═══ Given records
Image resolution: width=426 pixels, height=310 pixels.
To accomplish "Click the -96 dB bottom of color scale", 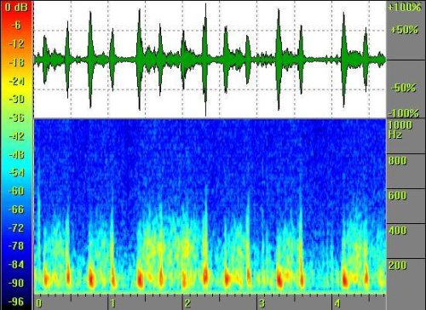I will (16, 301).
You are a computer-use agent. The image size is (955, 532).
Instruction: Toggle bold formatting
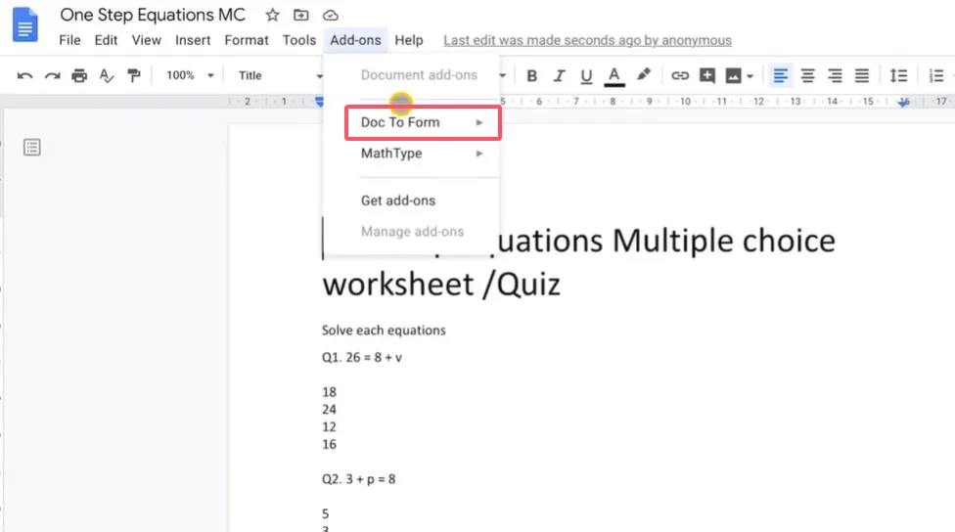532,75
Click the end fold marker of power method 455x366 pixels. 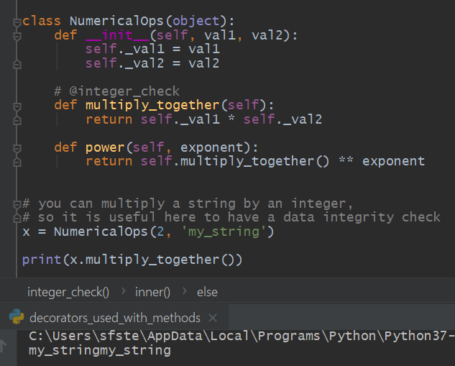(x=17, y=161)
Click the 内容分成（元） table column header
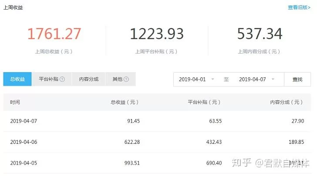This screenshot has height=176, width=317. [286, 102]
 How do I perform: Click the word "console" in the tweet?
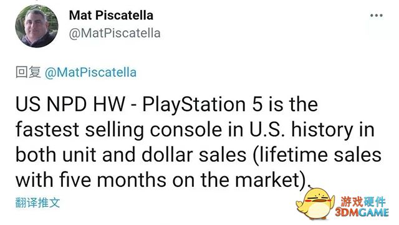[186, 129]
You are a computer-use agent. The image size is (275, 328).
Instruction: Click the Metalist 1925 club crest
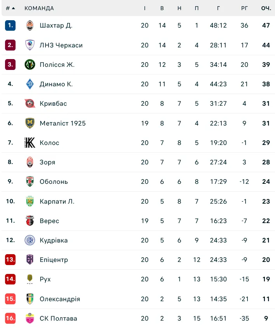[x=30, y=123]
══════
**Directions for this task:** Check each line above for the word "size", then give only the number of lines that have it.

**Result of the exercise:** 2